Sem rasto, sem morada; estou aqui a sós,
sim, comigo, a sós. Digam-me, em que cama me deito,
que voz me trespassa como um bastardo por criar,
soprando secreto, que areal se vê da sua própria margem
e que barco sulca com este sangue seco, suor, imagem, mar –
a treva resvala cansada pelas cortinas,
reflecte-se em volta dos dedos, anelar, líquida,
na contínua dor de acordar para o mesmo sonho,
a mesma inquietação, os mesmos lençóis pesados, o mesmo leito,
o mesmo amor desmedido e voragem inscrita,
a tua boca no meu peito, descoberta de um lugar
até há pouco inimaginável: o antigo aroma a pasto,
o porta-bagagens aberto no descampado, entre fungos e laranjeiras,
alguém a nosso lado que agarrar e, entre unhas, dizer sim ao medo,
à existência caótica do tempo; o piquenique de vespas
dilatava-se, agora, do outro lado do vidro,
enquanto uma mão de luz fende a sombra,
rastejando do seu corpo como uma larva, o pó no ar,
e como se, sem passaporte, o som de um forasteiro
atravessasse as suas mais secretas trincheiras,
deteve-se, rodou os pulsos, como lábios sobre a fronte
nua, a grande canícula do Verão, executante. Abro a porta:
sete da manhã; uma hora antes do pequeno-almoço.

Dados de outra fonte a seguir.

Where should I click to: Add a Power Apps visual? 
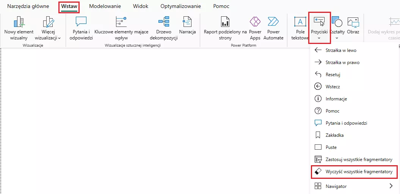255,23

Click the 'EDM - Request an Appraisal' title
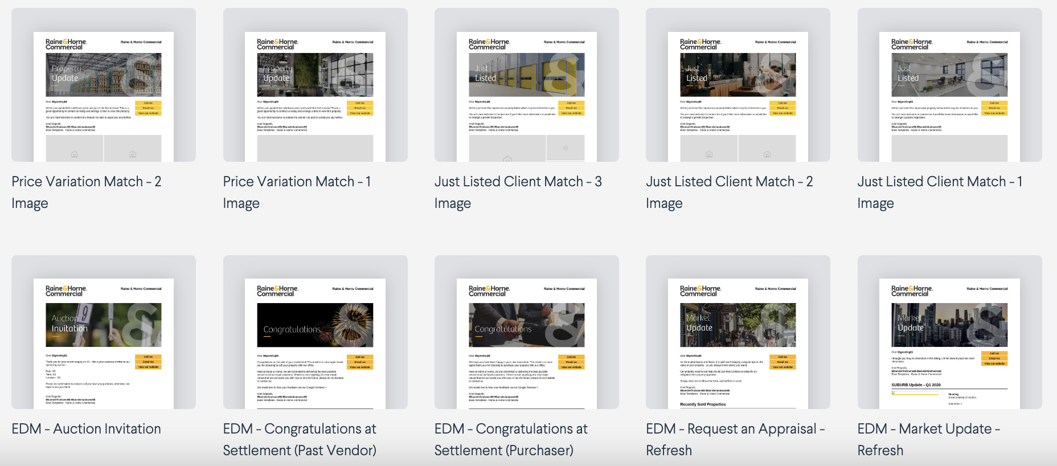pyautogui.click(x=735, y=429)
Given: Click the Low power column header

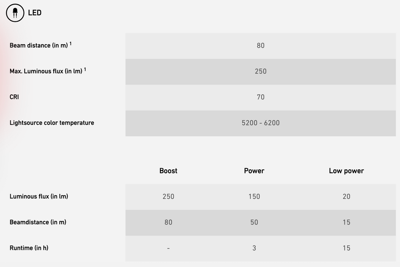Looking at the screenshot, I should pyautogui.click(x=346, y=171).
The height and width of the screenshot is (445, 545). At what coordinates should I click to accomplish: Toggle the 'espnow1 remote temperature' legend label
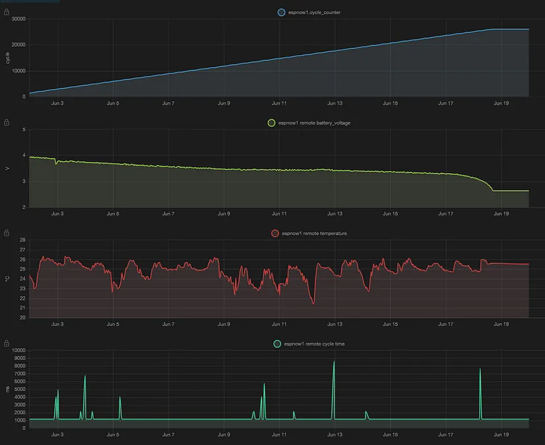coord(314,233)
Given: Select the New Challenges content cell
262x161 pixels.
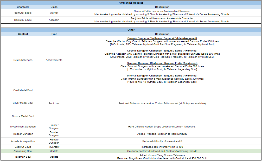Looking at the screenshot, I should (x=23, y=60).
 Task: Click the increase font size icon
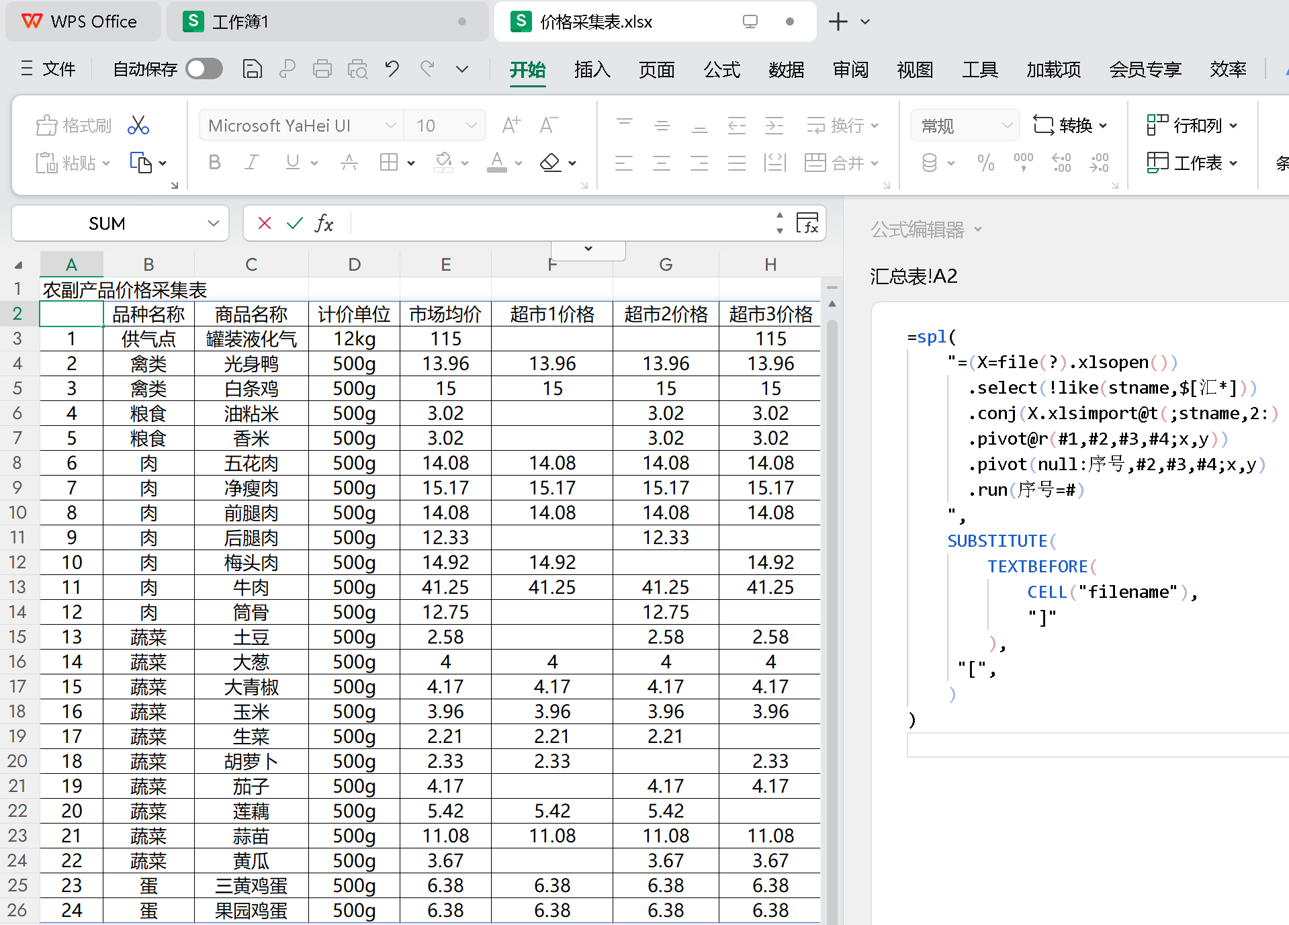(511, 126)
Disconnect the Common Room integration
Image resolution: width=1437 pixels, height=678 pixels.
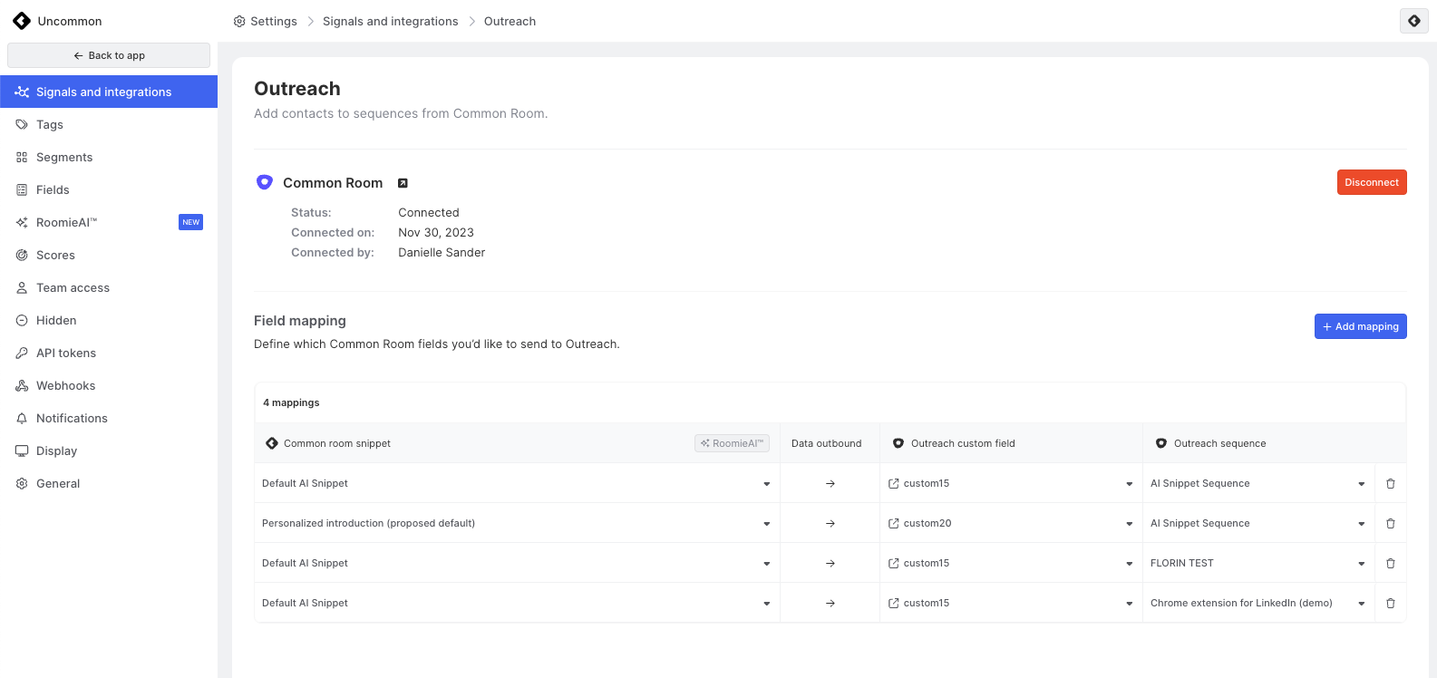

Jornais dormem de fato em seus lençóis de cortina fechada,
desconfiados de que o ritmo, exterior, retomou sua força,
quando, em gritos embalados, partem para uma noite primeira,
onde eu, fólio vergado, como num velório, te cobro.
Serve-me uma bebida, agita este copo
de pedras, em que me inebrio e naufrago, levanta-me, compreende-me,
escuta o sangue no corpo marcado, paga-me.»
♦
André Osório, nasceu em Lisboa, em 1998. Fez mestrado em Teoria da Literatura na Universidade de Lisboa, sendo doutorando do mesmo curso. Tem poesia publicada em várias revistas literárias, nacionais e internacionais, e em antologias. É um dos co-fundadores e directores da revista Lote. Em 2020, publicou o seu primeiro livro de poesia Observação da Gravidade (Guerra e Paz), finalista do Prémio Literário Glória de Sant’Anna (2021) e semifinalista do Prémio Oceanos (2021). Em 2023 foi vencedor da Bolsa de Criação Literária da DGLAB, da qual resultou o seu segundo livro de poesia Sala de Operações (2024).